### Task description
Report each line of the data below in which "plus" appears.

### Recorded data

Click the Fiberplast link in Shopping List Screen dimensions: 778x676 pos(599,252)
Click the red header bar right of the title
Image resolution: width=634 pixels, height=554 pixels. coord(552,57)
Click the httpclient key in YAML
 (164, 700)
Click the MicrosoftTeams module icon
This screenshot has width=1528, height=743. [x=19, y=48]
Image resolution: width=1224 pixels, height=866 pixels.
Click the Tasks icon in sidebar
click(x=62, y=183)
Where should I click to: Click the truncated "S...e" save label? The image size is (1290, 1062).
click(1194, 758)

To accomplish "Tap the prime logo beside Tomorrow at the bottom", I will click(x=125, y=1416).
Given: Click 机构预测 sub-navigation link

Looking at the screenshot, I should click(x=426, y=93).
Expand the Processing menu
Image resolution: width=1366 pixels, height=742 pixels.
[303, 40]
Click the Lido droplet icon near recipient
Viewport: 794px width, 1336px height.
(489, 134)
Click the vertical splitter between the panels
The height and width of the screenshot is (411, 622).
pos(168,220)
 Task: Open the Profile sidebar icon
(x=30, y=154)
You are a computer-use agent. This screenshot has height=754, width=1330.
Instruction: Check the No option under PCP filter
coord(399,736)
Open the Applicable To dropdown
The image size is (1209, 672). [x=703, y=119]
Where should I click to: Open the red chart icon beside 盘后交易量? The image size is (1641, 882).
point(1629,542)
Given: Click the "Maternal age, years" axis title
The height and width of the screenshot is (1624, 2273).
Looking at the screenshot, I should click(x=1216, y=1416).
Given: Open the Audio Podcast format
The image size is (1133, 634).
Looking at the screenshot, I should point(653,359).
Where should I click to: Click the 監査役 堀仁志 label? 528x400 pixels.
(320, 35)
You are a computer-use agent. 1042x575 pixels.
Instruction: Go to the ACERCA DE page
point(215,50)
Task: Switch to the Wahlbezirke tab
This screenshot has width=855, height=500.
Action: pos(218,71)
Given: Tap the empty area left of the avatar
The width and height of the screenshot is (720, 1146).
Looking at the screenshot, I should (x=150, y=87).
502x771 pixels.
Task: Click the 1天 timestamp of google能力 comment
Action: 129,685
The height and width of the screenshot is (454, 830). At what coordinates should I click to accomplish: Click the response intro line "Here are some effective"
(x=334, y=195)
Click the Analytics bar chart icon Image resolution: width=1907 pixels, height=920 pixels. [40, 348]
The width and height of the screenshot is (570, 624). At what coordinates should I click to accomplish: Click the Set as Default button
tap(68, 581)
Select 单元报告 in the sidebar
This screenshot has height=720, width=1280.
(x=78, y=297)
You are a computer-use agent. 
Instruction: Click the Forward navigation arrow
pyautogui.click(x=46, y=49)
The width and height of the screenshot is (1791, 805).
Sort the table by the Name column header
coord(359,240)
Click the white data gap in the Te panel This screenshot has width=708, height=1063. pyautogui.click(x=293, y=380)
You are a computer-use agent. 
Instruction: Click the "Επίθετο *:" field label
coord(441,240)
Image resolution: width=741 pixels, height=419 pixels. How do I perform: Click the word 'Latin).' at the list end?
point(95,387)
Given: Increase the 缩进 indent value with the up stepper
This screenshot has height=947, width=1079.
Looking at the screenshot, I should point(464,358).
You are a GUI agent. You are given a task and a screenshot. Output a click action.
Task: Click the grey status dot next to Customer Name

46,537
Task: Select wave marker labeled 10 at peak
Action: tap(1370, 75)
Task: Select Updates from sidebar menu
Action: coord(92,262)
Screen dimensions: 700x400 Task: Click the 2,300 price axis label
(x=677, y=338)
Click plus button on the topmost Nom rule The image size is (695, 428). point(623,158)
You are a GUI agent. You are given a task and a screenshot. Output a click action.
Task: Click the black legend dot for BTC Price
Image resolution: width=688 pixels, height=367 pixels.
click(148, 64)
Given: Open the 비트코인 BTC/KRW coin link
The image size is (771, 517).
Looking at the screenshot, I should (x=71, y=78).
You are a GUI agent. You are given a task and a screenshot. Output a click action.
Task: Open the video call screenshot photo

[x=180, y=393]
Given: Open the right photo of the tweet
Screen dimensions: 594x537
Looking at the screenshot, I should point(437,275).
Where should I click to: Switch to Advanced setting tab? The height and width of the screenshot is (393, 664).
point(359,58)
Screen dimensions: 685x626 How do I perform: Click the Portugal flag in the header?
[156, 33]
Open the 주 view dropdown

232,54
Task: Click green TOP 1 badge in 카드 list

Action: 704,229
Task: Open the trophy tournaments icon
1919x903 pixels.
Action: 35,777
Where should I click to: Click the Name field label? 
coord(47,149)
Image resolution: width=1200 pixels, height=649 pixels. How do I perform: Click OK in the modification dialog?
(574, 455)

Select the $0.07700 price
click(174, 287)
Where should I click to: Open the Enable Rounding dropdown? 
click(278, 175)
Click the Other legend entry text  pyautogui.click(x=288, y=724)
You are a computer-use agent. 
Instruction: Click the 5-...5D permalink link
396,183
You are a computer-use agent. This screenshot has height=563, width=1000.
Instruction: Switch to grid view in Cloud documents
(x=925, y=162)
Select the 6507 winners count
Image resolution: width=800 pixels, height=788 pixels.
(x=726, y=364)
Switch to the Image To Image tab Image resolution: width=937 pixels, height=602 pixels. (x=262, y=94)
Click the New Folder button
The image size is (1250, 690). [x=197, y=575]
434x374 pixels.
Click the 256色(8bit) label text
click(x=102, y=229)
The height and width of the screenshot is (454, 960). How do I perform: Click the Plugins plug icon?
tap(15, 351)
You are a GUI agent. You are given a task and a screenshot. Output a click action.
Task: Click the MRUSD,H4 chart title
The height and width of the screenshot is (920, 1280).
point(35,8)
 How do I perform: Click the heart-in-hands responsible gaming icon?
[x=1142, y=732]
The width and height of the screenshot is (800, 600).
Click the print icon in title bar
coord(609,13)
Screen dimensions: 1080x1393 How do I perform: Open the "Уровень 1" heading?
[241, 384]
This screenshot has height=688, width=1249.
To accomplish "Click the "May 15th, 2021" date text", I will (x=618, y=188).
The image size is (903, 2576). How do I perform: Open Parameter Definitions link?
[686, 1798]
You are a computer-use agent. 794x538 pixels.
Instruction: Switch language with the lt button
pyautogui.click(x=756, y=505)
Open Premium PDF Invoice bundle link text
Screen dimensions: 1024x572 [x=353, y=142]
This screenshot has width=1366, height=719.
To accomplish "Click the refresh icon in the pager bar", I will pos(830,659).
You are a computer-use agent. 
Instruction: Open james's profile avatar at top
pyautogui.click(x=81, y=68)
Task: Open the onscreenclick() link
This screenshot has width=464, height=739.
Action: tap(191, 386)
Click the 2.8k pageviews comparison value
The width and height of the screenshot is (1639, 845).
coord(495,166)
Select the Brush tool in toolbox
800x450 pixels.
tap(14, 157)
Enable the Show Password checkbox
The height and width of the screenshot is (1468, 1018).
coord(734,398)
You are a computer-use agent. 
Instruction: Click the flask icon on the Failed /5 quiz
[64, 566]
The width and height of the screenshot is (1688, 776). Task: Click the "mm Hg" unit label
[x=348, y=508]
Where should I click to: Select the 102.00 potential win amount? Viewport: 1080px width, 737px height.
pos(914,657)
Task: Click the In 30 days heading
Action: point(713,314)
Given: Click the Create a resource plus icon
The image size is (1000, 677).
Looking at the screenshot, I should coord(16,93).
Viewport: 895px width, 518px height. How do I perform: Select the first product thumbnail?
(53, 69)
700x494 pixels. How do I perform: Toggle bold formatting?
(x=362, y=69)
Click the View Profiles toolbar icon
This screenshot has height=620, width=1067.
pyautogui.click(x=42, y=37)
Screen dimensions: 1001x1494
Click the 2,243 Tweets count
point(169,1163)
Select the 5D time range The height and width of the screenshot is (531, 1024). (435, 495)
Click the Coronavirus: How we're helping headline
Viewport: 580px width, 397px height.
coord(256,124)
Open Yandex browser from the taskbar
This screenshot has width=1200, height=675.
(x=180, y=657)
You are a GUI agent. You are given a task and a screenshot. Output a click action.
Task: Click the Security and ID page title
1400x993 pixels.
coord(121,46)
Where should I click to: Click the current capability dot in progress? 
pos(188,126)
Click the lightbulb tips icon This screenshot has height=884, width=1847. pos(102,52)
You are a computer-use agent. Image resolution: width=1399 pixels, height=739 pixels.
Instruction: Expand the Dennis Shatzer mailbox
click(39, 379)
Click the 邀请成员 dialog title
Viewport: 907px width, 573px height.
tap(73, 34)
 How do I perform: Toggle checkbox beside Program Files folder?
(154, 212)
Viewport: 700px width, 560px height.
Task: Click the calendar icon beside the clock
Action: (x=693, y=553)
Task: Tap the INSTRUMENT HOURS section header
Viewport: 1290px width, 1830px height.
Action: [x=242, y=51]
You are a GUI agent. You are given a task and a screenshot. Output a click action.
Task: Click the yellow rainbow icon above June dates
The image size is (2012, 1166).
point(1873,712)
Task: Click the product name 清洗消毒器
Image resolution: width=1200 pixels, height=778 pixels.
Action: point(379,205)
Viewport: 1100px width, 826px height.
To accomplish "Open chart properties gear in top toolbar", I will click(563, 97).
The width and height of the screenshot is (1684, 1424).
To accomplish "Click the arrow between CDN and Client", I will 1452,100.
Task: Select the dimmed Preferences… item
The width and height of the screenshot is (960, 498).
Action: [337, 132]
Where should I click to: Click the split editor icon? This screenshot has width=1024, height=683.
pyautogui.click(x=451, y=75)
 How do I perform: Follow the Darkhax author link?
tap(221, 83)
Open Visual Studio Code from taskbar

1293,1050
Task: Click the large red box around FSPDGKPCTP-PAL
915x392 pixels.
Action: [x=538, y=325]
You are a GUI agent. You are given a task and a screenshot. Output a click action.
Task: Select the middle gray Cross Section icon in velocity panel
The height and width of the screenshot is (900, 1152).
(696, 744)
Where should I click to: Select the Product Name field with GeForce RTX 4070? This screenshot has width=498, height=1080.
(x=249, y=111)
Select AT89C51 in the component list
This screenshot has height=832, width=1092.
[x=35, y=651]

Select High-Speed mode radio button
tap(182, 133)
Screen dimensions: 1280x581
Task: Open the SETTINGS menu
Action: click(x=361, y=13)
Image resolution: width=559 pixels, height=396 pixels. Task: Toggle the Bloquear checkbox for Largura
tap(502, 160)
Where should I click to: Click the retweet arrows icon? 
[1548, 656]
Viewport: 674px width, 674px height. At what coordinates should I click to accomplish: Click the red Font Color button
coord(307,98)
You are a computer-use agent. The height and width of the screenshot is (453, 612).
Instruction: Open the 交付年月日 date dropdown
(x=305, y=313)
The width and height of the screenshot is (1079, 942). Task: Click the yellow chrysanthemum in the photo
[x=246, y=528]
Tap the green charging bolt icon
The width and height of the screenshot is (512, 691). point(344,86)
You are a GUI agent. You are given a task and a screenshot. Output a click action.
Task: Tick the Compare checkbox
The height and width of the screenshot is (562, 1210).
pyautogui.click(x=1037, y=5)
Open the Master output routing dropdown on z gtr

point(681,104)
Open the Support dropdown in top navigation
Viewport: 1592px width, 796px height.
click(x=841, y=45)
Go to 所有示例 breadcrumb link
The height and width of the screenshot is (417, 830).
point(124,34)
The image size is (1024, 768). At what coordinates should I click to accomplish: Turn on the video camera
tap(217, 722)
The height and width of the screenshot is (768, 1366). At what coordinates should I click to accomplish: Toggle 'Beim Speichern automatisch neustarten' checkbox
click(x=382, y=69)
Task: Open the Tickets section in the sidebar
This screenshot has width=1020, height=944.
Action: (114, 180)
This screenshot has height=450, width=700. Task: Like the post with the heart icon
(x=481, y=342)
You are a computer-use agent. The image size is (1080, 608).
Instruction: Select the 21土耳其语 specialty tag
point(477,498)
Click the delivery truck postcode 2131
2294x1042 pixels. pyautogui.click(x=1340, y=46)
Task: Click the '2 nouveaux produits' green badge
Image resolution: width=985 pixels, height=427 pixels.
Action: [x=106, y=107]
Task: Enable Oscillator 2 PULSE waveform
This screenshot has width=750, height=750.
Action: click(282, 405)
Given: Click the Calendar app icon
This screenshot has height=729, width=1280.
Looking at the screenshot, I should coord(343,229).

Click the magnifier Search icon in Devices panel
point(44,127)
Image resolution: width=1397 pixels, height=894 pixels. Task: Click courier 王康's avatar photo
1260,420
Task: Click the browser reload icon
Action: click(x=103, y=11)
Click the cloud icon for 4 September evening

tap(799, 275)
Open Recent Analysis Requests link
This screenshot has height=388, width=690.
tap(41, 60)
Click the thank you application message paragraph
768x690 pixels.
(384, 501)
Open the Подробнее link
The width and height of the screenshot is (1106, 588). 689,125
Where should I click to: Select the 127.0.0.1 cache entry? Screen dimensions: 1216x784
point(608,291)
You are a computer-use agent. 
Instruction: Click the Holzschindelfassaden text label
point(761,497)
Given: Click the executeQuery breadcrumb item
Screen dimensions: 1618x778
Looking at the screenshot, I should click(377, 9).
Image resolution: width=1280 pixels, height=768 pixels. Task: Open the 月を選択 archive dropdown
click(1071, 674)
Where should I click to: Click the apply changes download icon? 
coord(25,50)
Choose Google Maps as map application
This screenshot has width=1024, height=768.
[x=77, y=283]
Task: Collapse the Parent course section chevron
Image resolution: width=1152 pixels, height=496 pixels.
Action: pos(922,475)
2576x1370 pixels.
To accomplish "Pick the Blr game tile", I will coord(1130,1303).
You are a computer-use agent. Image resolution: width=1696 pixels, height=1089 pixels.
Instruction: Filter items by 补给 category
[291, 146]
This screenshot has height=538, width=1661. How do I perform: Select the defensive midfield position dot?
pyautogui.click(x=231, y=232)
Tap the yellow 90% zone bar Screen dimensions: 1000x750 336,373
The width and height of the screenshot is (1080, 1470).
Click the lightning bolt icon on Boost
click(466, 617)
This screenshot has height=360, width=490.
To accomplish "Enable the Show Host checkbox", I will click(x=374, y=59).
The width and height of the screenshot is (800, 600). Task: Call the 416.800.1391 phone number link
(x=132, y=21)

### Expected output
Click plus button on the topmost Nom rule The image size is (695, 428). point(623,158)
Given: Click the Create a resource plus icon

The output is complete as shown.